Official Google Webmaster Central Blog

Rabu, 25 April 2012

Official Google Webmaster Central Blog

Link to Google Webmaster Central Blog

1000 Words About Images

Posted: 25 Apr 2012 01:08 AM PDT

Webmaster level: All

Creativity is an important aspect of our lives and can enrich nearly everything we do. Say I'd like to make my teammate a cup of cool-looking coffee, but my creative batteries are empty; this would be (and is!) one of the many times when I look for inspiration on Google Images.

The images you see in our search results come from publishers of all sizes — bloggers, media outlets, stock photo sites — who have embedded these images in their HTML pages. Google can index image types formatted as BMP, GIF, JPEG, PNG and WebP, as well as SVG.

But how does Google know that the images are about coffee and not about tea? When our algorithms index images, they look at the textual content on the page the image was found on to learn more about the image. We also look at the page's title and its body; we might also learn more from the image's filename, anchor text that points to it, and its "alt text;" we may use computer vision to learn more about the image and may also use the caption provided in the Image Sitemap if that text also exists on the page.
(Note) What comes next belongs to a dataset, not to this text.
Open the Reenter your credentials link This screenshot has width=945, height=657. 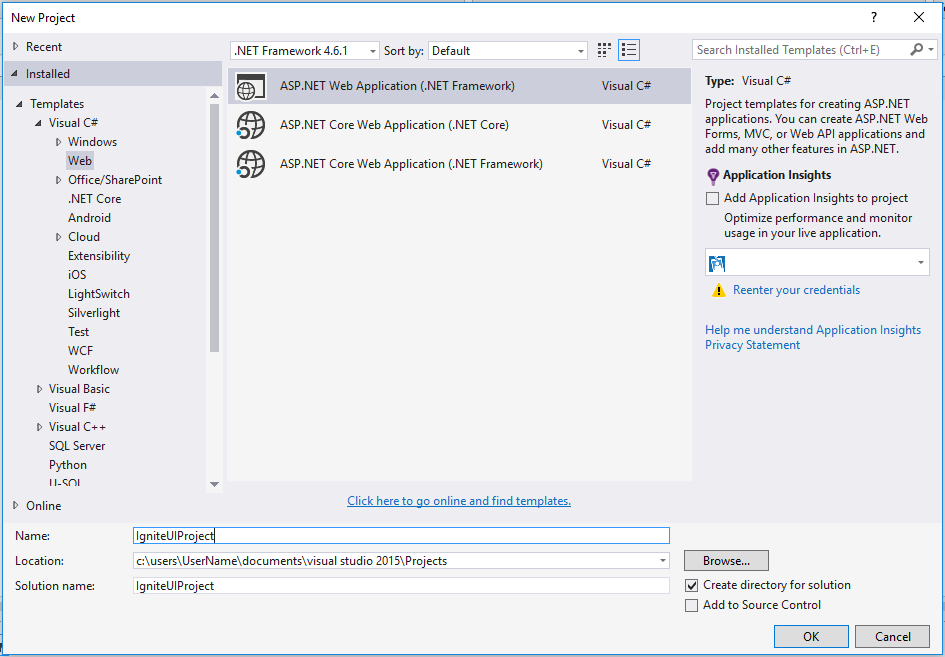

 To help us index your images, make sure that:
  • we can crawl both the HTML page the image is embedded in, and the image itself;
  • the image is in one of our supported formats: BMP, GIF, JPEG, PNG, WebP or SVG.
Additionally, we recommend:
  • that the image filename is related to the image's content;
  • that the alt attribute of the image describes the image in a human-friendly way;
  • and finally, it also helps if the HTML page's textual contents as well as the text near the image are related to the image.
Now some answers to questions we've seen many times:

Q: Why do I sometimes see Googlebot crawling my images, rather than Googlebot-Image?
A: Generally this happens when it's not clear that a URL will lead to an image, so we crawl the URL with Googlebot first. If we find the URL leads to an image, we'll usually revisit with Googlebot-Image. Because of this, it's generally a good idea to allow crawling of your images and pages by both Googlebot and Googlebot-Image.

Q: Is it true that there's a maximum file size for the images?
A: We're happy to index images of any size; there's no file size restriction.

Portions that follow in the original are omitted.